“Robert Mercer, a billionaire investor and top financial backer of conservative causes, is stepping down as co-chief executive of Renaissance Technologies, as the giant hedge fund faces a backlash from some clients who resent Mr. Mercer’s embrace of polarizing political figures.
Discomfort with Mr. Mercer’s political activism — including protests aimed at university endowments, foundations and pension funds with money invested in Renaissance — has showed signs of taking a small but growing toll. The retirement fund for Baltimore’s police and firefighters, for example, last week asked that all of the $33 million it had invested in Renaissance be refunded, said David A. Randall, the retirement fund’s deputy executive director.

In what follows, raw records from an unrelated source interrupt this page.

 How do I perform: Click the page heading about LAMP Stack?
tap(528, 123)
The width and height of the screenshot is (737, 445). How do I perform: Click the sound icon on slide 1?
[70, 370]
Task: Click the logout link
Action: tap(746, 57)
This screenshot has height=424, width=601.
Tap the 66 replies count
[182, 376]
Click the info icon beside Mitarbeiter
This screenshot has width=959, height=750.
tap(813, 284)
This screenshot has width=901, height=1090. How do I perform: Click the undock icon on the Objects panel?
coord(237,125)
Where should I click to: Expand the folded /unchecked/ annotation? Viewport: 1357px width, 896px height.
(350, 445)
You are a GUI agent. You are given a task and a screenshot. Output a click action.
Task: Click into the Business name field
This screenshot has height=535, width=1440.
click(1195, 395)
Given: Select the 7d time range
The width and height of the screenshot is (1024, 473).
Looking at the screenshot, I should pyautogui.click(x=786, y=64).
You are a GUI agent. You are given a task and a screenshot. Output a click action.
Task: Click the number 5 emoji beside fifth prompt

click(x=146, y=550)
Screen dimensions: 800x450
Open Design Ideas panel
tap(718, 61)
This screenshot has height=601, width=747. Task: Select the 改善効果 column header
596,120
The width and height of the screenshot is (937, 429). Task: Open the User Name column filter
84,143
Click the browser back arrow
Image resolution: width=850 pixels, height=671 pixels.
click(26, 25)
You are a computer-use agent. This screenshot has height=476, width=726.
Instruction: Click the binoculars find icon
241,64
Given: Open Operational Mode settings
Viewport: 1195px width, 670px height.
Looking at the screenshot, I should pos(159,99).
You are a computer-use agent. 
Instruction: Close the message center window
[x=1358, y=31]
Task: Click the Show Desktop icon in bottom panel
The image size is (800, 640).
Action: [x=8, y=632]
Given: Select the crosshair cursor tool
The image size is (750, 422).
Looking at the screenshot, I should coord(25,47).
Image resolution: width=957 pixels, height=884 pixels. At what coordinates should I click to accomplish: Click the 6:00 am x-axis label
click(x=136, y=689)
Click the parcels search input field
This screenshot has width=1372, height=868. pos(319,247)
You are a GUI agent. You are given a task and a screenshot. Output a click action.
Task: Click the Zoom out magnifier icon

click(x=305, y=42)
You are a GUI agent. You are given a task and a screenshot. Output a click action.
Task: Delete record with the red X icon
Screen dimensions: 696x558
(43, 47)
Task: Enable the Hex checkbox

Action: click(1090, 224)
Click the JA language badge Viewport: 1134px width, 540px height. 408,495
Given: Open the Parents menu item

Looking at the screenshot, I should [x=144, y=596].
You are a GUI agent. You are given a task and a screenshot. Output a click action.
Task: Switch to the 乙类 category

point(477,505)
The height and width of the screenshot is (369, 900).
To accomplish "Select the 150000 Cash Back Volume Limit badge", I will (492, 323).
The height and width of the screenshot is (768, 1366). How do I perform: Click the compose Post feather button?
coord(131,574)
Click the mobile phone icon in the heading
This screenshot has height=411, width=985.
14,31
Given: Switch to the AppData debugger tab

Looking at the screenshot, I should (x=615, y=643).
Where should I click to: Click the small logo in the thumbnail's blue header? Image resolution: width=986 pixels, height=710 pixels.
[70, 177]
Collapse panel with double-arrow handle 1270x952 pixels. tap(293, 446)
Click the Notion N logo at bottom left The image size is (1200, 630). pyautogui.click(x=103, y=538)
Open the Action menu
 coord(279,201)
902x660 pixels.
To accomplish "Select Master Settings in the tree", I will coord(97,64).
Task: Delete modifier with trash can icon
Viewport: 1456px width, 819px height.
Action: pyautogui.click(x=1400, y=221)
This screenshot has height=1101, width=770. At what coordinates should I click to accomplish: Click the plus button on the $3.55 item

The Baltimore fund had been contacted by a local reporter about whether the pension was bothered by Mr. Mercer’s political activities. Seeking to avoid bad publicity, the pension’s directors convened an emergency conference call and decided to pull their money.”
It is not a complete coincidence that we learn today that the new Republican tax plan fails to raise the tax rate on hedge fund billionaires from the 20% capital gains rate to the 39.6% rate that is supposed to be for our richest citizens.
The comments at NYTimes.com are enlightening, such as:
Some believe, including HRC, that the Mercers were instrumental in providing sophisticated social research that identified hot button issues of controversy among select voters in key electoral districts. This “research” focused on wedges in the community: immigration, policing, racial divides, etc. Some also believe that this social trending may have “fallen” into the hands of Russian hackers and misinformation specialists. The connection is Mueller’s to make, but could be part of Mr. Mercer’s resignations.